Goal of the exercise:
Extract each line of the data below that contains the string "pixels".

[Word and element pointing entries]

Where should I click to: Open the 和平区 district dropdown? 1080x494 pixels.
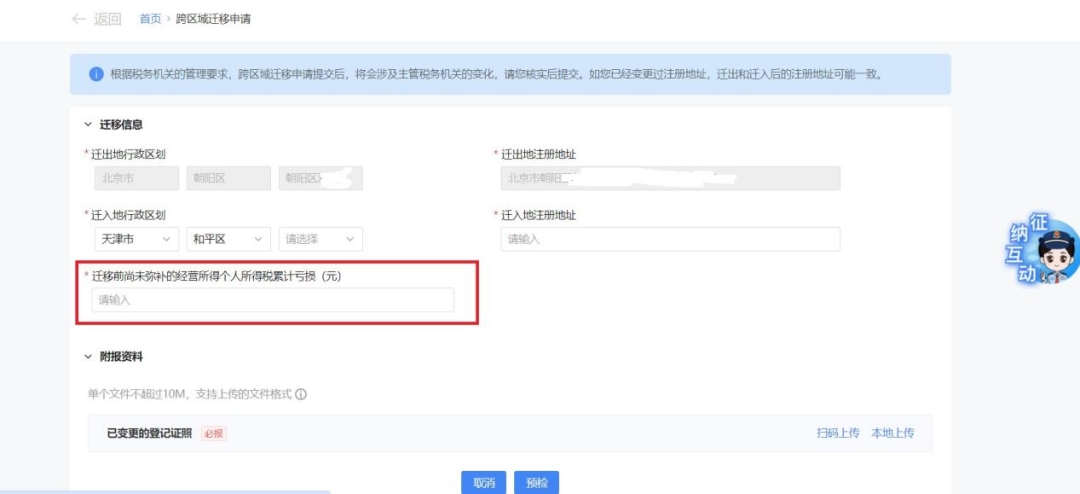229,239
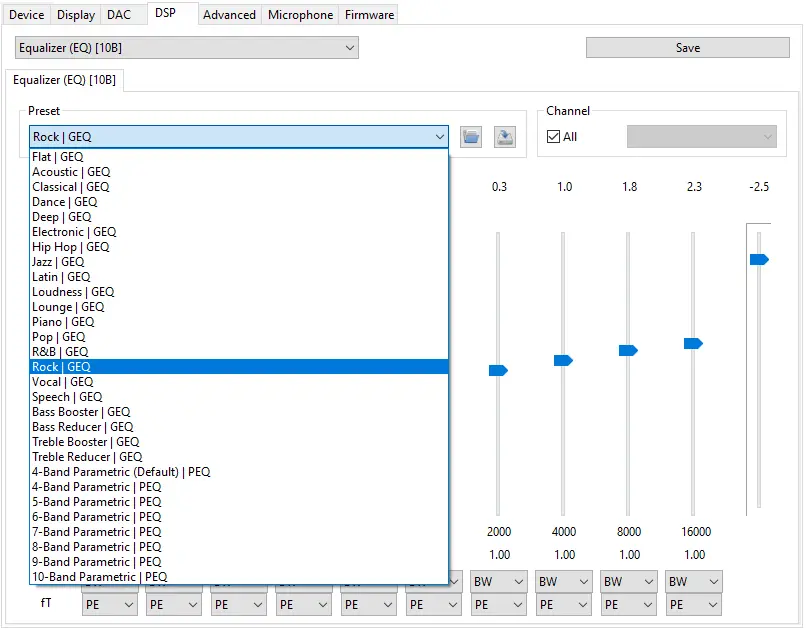Click the 16000 Hz gain slider handle
The height and width of the screenshot is (630, 806).
pos(693,342)
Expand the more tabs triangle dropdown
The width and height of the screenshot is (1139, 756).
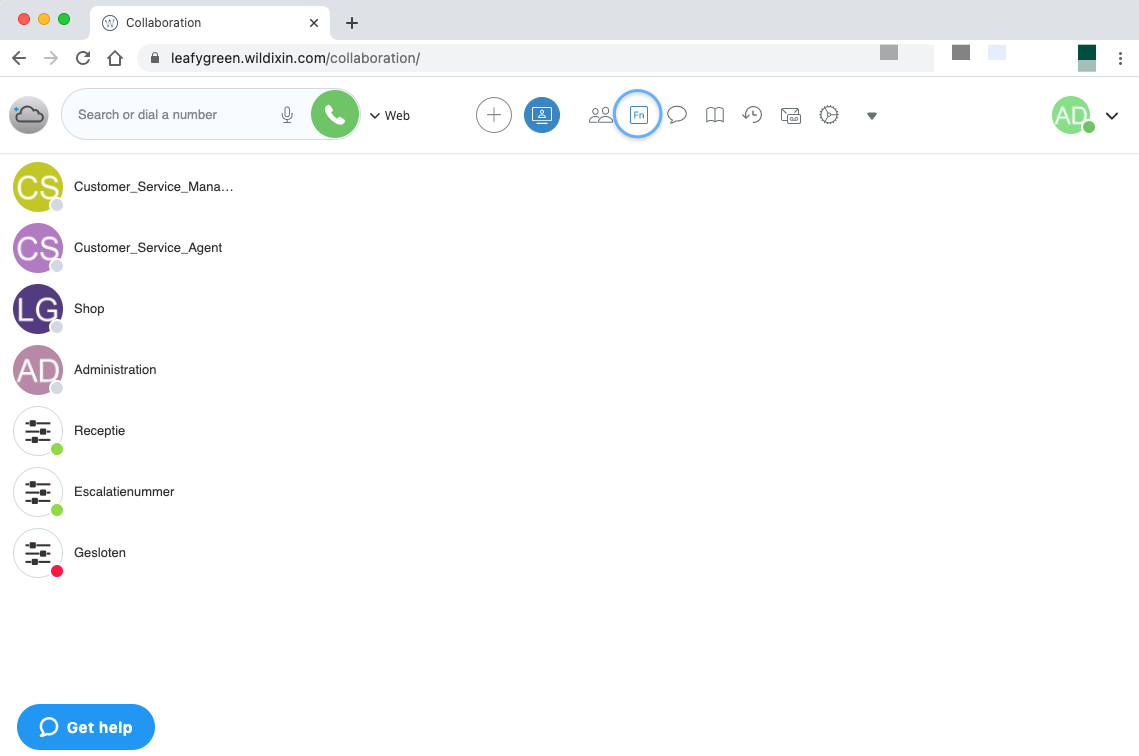pyautogui.click(x=871, y=116)
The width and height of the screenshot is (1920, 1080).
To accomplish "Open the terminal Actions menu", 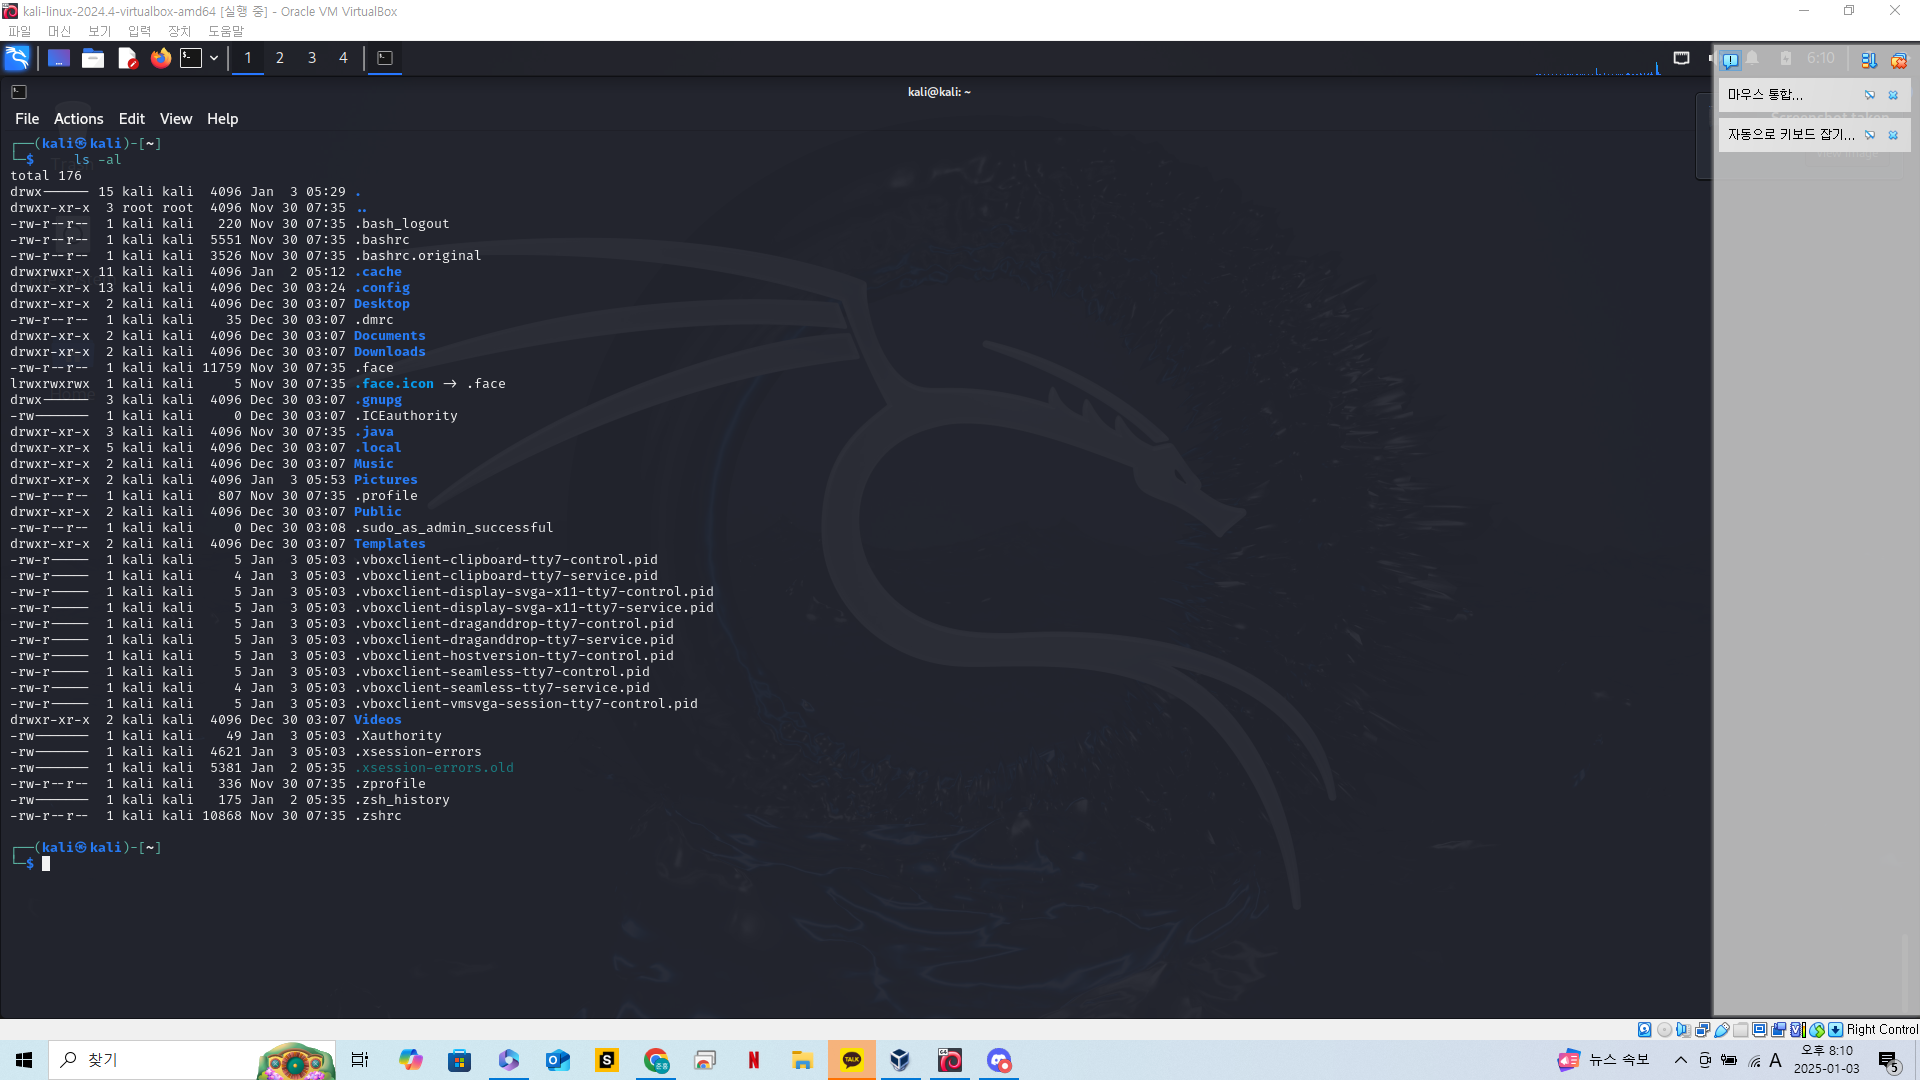I will pos(78,119).
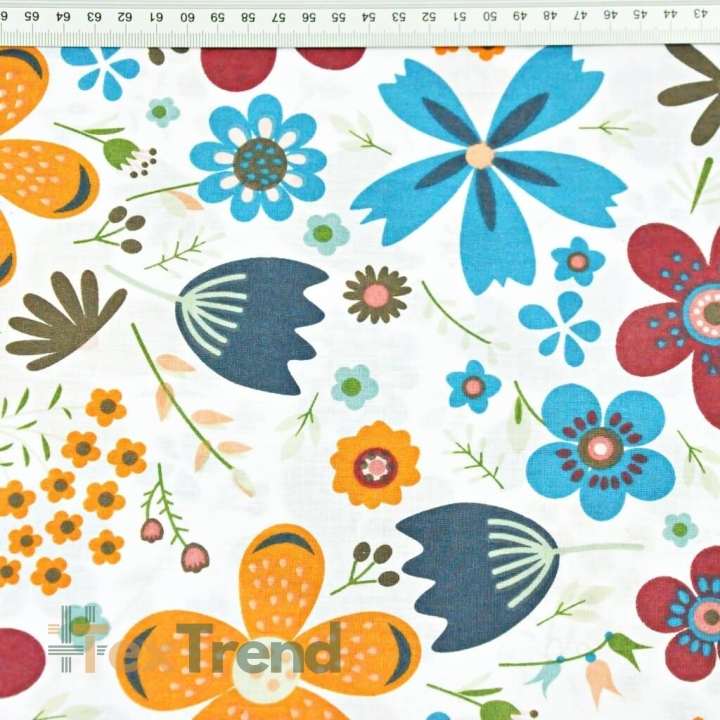Click the blue flower with maroon dots
720x720 pixels.
tap(601, 452)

Written reply:
Where should I click to: Open the 和平区 district dropdown? 1080x494 pixels.
720x720 pixels.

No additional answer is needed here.